Action item: Among the entries below, find the line with "Click the Bloquear button", then quote it and each following line up to and including the line with "Given: Click the Submit... button", and nothing else.

(Saved entries)
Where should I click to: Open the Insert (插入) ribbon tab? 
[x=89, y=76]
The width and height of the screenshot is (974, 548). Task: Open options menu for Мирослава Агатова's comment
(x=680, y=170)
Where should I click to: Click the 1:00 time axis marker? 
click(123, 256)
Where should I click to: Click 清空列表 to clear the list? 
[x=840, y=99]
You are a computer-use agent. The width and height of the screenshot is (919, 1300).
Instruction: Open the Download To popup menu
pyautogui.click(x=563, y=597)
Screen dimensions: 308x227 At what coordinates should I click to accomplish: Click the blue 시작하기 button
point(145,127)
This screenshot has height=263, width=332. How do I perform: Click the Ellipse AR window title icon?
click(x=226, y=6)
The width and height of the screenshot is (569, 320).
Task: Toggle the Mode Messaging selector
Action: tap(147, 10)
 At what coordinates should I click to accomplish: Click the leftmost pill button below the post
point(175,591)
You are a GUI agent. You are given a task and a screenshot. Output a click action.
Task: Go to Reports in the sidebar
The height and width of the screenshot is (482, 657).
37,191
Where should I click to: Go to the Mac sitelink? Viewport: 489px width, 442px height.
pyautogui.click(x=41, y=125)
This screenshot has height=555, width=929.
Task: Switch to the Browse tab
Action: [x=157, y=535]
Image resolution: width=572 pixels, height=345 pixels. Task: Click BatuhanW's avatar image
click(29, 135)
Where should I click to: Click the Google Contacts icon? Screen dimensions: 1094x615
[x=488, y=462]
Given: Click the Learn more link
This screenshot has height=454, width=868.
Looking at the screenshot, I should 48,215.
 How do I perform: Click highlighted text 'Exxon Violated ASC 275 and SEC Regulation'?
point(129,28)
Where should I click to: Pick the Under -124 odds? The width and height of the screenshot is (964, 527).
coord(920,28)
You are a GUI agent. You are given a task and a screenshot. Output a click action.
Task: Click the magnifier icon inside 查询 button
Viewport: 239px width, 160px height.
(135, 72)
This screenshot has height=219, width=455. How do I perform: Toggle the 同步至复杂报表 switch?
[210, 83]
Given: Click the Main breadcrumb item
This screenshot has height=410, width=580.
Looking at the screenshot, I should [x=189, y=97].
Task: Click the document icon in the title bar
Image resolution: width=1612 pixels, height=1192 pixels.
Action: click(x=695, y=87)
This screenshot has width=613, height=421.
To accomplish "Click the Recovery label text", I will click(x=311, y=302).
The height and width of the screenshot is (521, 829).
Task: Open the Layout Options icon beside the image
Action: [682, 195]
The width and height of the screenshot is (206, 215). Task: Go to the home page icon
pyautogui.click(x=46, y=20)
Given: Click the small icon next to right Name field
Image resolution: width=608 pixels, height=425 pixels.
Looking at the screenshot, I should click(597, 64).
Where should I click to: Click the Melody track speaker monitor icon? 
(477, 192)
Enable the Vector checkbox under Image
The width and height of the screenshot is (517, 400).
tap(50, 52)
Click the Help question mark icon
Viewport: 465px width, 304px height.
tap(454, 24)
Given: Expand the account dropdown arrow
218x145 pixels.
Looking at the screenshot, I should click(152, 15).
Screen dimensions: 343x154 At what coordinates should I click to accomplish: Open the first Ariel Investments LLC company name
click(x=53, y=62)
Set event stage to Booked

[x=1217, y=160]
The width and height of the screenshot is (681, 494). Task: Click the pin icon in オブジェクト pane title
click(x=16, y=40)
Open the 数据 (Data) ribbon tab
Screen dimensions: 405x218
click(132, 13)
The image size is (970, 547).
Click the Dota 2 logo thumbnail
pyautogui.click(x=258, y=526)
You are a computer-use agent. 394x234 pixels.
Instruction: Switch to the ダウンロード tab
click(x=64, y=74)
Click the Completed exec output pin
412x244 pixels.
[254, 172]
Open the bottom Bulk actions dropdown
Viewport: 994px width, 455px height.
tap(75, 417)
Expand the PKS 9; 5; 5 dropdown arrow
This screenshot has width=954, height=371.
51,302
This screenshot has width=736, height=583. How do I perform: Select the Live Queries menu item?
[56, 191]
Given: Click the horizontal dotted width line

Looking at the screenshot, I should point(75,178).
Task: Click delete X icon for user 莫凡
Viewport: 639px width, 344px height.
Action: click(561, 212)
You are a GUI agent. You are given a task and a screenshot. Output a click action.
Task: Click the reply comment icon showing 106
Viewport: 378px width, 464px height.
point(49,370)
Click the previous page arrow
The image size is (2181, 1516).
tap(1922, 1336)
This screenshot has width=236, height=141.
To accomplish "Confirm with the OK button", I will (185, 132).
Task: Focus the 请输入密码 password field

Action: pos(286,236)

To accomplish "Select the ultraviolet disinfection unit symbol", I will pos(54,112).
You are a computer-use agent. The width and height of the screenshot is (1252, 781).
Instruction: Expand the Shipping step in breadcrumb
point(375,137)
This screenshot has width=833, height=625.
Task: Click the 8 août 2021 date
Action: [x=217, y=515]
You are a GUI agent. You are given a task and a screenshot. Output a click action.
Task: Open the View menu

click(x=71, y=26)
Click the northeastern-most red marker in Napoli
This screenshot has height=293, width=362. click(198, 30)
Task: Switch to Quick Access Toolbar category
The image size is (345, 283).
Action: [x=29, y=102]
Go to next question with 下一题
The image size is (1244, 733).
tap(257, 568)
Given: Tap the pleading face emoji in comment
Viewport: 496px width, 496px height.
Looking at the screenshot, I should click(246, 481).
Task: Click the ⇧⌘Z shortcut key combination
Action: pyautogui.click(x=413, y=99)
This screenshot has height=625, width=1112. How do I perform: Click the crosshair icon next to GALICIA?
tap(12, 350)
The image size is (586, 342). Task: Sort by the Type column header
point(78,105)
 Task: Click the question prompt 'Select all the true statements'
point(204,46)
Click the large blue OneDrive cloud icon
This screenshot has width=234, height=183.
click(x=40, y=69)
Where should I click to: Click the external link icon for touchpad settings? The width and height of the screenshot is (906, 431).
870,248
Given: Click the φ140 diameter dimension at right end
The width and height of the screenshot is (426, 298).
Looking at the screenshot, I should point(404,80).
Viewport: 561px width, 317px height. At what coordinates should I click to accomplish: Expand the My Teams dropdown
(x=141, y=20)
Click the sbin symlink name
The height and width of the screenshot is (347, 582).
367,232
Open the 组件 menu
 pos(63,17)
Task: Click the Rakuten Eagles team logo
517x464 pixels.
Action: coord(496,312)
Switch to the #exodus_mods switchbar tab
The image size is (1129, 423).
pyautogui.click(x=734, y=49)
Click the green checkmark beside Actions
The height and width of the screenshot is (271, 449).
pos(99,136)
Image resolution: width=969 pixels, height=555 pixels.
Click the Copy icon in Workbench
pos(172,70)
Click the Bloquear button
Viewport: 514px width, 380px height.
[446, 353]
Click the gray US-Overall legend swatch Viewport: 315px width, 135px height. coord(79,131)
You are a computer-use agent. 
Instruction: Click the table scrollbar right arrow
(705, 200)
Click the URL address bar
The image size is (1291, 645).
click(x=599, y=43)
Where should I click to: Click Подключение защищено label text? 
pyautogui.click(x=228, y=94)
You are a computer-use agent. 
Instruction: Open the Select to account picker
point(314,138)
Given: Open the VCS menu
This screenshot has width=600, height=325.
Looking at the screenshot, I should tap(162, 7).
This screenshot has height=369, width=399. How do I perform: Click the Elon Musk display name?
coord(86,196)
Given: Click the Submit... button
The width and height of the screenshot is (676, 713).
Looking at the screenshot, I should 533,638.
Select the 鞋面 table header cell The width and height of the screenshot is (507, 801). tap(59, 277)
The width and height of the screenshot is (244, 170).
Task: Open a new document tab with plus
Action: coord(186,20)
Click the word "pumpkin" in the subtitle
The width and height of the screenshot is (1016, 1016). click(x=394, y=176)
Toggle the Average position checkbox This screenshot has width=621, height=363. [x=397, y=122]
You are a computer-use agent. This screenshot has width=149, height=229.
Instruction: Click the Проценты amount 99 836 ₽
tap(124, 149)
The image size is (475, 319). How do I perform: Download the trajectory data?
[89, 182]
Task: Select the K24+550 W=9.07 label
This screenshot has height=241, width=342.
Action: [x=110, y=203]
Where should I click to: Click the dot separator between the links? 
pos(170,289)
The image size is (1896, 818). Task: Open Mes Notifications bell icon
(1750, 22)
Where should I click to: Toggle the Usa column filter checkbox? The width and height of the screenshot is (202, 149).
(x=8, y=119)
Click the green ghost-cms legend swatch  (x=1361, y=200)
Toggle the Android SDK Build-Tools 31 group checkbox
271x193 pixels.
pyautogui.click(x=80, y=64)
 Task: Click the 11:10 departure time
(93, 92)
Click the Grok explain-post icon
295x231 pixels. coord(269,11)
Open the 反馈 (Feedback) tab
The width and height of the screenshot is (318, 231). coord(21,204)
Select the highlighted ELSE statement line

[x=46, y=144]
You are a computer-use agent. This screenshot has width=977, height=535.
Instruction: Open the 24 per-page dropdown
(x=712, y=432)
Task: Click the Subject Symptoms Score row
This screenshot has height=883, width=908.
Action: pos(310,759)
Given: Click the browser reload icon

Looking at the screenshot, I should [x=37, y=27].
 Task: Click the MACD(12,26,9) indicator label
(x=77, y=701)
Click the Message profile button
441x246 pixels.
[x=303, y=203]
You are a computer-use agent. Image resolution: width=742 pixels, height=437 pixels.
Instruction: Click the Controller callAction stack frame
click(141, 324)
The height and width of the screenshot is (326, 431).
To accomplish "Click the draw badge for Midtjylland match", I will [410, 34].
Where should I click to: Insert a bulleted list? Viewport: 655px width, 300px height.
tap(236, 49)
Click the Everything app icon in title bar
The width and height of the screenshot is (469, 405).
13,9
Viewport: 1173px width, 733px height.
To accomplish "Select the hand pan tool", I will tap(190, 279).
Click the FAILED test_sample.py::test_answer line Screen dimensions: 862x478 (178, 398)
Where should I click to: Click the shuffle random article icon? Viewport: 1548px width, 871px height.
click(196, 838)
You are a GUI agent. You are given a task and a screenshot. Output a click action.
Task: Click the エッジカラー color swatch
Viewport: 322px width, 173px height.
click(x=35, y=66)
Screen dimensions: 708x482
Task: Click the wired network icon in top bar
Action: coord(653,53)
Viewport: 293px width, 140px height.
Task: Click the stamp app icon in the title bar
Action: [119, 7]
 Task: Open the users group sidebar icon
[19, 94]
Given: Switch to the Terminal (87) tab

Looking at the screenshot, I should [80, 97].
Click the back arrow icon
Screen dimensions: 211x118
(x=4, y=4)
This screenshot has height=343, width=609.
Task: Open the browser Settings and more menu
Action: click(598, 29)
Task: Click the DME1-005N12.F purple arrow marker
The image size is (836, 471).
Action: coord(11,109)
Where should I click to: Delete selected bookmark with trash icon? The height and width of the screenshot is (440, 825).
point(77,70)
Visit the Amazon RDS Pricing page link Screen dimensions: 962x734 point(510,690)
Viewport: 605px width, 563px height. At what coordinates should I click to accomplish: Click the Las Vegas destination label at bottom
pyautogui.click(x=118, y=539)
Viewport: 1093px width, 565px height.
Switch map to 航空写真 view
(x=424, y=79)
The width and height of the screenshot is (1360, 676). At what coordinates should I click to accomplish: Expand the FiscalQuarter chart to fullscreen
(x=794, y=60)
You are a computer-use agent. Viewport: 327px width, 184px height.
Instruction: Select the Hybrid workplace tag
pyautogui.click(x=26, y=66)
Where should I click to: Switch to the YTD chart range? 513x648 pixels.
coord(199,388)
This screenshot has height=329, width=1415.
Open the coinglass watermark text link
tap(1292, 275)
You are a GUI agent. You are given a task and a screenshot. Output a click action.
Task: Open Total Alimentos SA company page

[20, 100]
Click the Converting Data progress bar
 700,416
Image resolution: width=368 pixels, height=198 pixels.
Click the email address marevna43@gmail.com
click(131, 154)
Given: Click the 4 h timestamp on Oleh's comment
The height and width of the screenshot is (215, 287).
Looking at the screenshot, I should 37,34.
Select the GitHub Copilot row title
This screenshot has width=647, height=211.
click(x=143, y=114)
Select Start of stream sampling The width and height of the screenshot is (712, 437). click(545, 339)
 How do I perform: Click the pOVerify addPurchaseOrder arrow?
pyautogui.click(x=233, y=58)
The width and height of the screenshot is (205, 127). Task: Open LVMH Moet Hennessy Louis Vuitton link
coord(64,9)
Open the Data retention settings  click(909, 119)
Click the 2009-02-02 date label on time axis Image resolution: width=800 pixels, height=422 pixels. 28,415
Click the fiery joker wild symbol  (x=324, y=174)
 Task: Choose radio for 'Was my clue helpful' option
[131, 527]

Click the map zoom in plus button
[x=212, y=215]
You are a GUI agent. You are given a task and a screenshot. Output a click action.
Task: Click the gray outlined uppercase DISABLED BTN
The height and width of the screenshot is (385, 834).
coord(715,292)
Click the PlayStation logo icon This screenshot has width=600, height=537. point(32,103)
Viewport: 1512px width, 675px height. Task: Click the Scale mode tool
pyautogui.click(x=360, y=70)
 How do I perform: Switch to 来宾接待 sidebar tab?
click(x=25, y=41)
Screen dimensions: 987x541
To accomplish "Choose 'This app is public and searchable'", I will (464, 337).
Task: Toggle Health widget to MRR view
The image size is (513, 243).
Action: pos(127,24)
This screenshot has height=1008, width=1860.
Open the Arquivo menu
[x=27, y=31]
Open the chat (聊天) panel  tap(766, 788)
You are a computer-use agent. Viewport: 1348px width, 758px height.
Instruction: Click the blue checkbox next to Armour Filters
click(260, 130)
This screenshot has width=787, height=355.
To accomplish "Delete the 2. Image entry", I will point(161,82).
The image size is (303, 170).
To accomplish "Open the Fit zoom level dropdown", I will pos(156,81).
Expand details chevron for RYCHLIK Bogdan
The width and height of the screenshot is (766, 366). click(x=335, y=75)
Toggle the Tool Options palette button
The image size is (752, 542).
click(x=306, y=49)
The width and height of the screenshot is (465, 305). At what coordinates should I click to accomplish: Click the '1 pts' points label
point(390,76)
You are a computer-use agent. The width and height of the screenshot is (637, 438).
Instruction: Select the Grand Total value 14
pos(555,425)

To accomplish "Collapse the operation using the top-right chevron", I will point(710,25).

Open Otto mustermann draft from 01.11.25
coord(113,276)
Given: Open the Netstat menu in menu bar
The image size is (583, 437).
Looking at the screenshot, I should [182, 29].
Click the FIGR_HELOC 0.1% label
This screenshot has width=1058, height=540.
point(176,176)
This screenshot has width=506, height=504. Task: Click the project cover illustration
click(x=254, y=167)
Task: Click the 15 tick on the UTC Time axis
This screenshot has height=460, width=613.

Answer area:
Click the Bloquear button
Viewport: 514px width, 380px height.
[446, 353]
Click the gray US-Overall legend swatch Viewport: 315px width, 135px height. coord(79,131)
You are a computer-use agent. 
Instruction: Click the table scrollbar right arrow
(705, 200)
Click the URL address bar
The image size is (1291, 645).
click(x=599, y=43)
Where should I click to: Click Подключение защищено label text? 
pyautogui.click(x=228, y=94)
You are a computer-use agent. 
Instruction: Open the Select to account picker
point(314,138)
Given: Open the VCS menu
This screenshot has width=600, height=325.
Looking at the screenshot, I should tap(162, 7).
This screenshot has height=369, width=399. How do I perform: Click the Elon Musk display name?
coord(86,196)
Given: Click the Submit... button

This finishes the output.